6. A data analysis-based method for testing the performance of all-solid-state batteries, applicable to the data analysis-based all-solid-state battery performance testing system as described in any one of claims 1-5, characterized in that, Includes the following steps: The initial testing station and target testing station for the all-solid-state battery were confirmed, with the target testing station being the preset station. Extract battery test parameter maps from the cloud, generate multiple test schemes based on the initial workstation and the target test workstation, and filter the schemes to be analyzed according to the duration threshold. Determine the current time T1, and calculate the test duration T for each scheme to be analyzed. q The test period [T1, T2] is obtained. q ]; Retrieve historical test cloud data for the same period, identify abnormal performance parameters for each test segment, determine the abnormal period, and merge them into a unified period; The test cycle is compared with a unified cycle, invalid and abnormal segments are eliminated step by step, and the performance score PD of each scheme to be analyzed is calculated. q ; Select PD q The minimum solution is selected as the optimal test solution and the test is executed.

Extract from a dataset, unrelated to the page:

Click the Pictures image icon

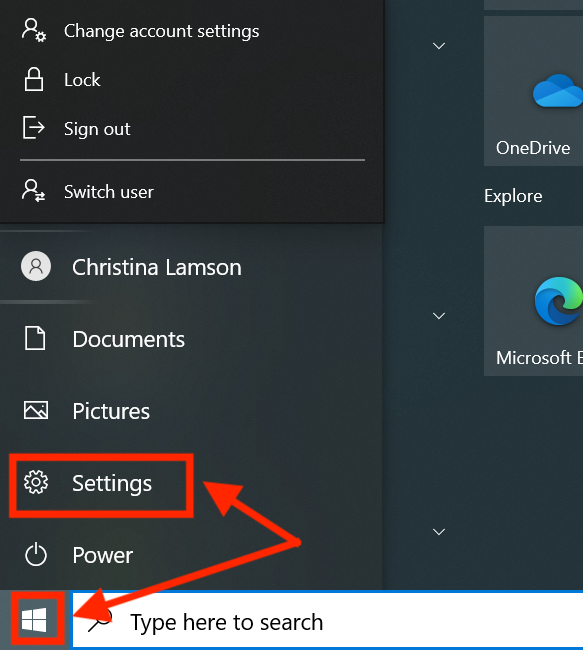36,410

Based on the current workstation and each auxiliary test workstation, the movement time and waiting time are calculated to determine the optimal auxiliary test sequence and complete the full-dimensional performance test.
7. The data analysis-based all-solid-state battery performance testing method according to claim 6, wherein the screening of the scheme to be analyzed includes: The scheme with the shortest duration is selected as the baseline scheme, with a duration of Lz; Other options duration J i Options ≤1.5×Lz are considered as candidate options; those exceeding this value are not included. When there are multiple candidate schemes, the two shortest schemes plus the benchmark scheme are taken as the schemes to be analyzed. If there is a set of candidate solutions, the set plus the benchmark solution is taken as the solution to be analyzed; if there are no candidate solutions, the benchmark solution is taken as the optimal solution.
8. The data analysis-based all-solid-state battery performance testing method according to claim 6, wherein the step-by-step elimination of invalid and abnormal segments includes: Calculate the time T3 to reach the first anomaly segment. If it falls within a uniform period, calculate the total anomaly duration JL and obtain PD. q ; If it does not fall into the category, the first abnormal segment is removed, the remaining abnormal cycles are merged, the time to reach the new first abnormal segment is recalculated, and the judgment is repeated until the scoring is completed.
9. In the data analysis-based all-solid-state battery performance testing method according to claim 6, the optimal auxiliary test item is determined by minimizing the waiting time DPv, and the waiting time is calculated by queuing number, new addition rate, processing efficiency and movement time.